La scelta del governo cinese degli ultimi anni di pompare credito, spingere il mercato azionario e sostenere il PIL rispondeva ad una esigenza di allentare la crescita cinese dalla dipendenza dall’export attraverso un sostegno alla domanda interna. Ma le capitolazione estiva ha dimostrato quanto la Germania gia’ sapeva, ossia quanto difficile sia ottenere il passaggio da una economia mercantilista orientata all’export ad una economia sostenuta dalla domanda interna (ed infatti la Germania neanche ci pensa a sostenere la domanda interna via aumenti salariali rimanendo ancorata al suo modello mercantilista di crescita via export).
La crisi estiva cinese offre dunque molte similitudini con la situazione creatasi nell’Eurozona, essendo frutto di un eccesso di risparmio generato dall’export (vedi surplus in Germania), di una bassa domanda interna (vedi deflazione e recessione nella periferia dell’Eurozona) e di una bolla immobiliare destinata a scoppiare (vedi Spagna ed Irlanda). Russia, Svizzera, Cina hanno tutte gestito nel 2015 i loro squilibri economici attraverso la leva del cambio. Si possono discutere gli aspetti macro che hanno creato tali squilibri ma resta il fatto che la sovranità monetaria sia uno strumento di politica economica imprescindibile e di cui l’Italia si è privata con l’adozione dell’Euro.

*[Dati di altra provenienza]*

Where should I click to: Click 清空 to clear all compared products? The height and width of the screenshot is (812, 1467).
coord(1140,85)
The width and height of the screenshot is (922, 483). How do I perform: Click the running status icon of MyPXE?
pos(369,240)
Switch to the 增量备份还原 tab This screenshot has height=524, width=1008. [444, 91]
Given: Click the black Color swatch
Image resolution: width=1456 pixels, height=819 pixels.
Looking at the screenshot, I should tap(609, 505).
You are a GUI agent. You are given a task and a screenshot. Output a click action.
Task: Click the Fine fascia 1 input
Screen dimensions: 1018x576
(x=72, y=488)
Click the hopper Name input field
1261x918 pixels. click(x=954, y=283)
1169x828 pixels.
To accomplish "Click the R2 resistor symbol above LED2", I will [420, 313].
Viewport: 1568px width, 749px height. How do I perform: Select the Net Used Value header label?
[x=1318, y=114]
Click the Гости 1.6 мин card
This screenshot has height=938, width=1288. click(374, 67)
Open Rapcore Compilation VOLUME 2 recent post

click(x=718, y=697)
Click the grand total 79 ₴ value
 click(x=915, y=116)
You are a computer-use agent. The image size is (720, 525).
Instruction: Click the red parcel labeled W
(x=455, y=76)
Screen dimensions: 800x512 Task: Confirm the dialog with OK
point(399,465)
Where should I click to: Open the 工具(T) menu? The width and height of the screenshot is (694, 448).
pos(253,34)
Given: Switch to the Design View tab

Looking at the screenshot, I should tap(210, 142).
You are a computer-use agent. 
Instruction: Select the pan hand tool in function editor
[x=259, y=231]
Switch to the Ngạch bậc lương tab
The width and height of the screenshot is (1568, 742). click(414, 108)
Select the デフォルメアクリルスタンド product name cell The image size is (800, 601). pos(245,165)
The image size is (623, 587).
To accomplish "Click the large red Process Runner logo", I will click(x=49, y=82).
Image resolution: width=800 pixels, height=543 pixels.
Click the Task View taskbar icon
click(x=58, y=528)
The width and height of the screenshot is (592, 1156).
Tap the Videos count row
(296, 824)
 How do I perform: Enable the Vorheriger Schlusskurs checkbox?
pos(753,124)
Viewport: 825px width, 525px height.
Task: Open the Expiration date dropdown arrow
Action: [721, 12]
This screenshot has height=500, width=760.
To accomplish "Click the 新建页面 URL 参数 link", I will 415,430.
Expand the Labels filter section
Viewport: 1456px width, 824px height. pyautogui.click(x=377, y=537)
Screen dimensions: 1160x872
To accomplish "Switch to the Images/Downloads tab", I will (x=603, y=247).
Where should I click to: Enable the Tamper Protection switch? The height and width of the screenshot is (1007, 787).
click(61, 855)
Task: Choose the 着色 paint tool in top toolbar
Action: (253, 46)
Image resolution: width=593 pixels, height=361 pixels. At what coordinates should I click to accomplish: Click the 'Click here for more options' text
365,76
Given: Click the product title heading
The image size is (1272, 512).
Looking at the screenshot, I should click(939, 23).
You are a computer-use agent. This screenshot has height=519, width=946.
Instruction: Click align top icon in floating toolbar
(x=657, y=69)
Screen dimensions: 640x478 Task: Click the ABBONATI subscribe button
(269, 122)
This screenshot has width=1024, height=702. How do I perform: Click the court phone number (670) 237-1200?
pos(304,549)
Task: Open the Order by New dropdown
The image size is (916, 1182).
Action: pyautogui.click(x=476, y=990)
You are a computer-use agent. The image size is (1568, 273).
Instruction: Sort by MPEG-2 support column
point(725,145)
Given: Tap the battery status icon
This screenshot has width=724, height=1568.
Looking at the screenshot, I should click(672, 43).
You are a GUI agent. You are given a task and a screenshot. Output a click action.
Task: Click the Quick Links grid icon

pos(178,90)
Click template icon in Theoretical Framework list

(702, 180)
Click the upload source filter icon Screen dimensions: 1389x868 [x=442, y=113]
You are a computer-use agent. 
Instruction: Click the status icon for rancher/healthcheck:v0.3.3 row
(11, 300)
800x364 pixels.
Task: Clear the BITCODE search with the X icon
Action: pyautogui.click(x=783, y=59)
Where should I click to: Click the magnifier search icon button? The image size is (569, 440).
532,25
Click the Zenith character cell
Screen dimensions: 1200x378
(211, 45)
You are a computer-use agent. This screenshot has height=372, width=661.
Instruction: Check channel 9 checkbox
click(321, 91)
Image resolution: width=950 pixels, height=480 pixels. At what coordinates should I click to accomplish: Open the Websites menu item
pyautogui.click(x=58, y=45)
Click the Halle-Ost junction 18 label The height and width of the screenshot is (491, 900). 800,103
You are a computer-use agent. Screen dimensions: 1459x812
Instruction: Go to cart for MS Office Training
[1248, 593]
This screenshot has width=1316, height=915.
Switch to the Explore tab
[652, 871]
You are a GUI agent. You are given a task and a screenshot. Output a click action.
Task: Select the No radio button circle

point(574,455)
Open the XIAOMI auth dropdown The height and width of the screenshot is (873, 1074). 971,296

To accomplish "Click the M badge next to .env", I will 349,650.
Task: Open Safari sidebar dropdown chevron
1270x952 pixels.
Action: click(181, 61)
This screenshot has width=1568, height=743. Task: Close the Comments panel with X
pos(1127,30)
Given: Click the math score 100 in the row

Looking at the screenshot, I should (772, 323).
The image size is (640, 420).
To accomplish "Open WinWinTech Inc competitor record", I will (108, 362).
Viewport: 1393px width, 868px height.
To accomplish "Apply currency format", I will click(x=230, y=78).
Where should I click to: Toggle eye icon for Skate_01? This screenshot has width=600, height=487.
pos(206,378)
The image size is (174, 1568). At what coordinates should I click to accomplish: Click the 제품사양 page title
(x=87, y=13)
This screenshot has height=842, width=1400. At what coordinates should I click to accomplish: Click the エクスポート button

VIDEO La Cina sta con la Russia

La Germania resta il paese vincitore in questa guerra valutaria perché può fare a meno della leva del cambio operando con una moneta molto più debole della sua economia. Non ha dunque bisogno di svalutare come è successo per la Cina perchè già opera con un Euro debole rispetto ai suoi fondamentali economici e non è al contempo obbligata a rivalutare come è successo per la Svizzera ad inizio anno.

La moneta deve essere endogena

Oltre all’importanza della sovranità monetaria la Cina conferma un’altra lezione: in un’economia sana la moneta deve essere endogena. Cio’ vuol dire che la quantità di moneta ottimale per una crescita economica sana e sostenibile non può essere decisa da un “deus ex machina“, sia esso Draghi o le banche commerciali che allargano o restingono a loro piacimento i cordoni del credito, ma dipende dalla domanda di moneta e dalla fiducia dei consumatori stessi sul loro reddito futuro. Invece pompare denaro via espansione del credito bancario e drogare i consumi ed il mercato immobiliare dopo aver ancorato il tasso di cambio rimane storicamente il modo migliore per soggiogare i popoli appropriandosi via debito privato della loro crescita futura, ipotecando il reddito delle generazioni a venire per pagare ai banchieri gli interessi sul debito presente. C’e’ chi la chiama a ragione “creditocrazia“. E’ stato così in America latina dopo l’ancoraggio al dollaro delle varie monete. E’ stato così in Grecia e nella periferia d’Europa i cui consumi sono stati alimentati a dismisura dal facile accesso al risparmio tedesco garantito dall’Euro. Sta succedendo in Cina dopo l’ancoraggio della sua moneta al dollaro.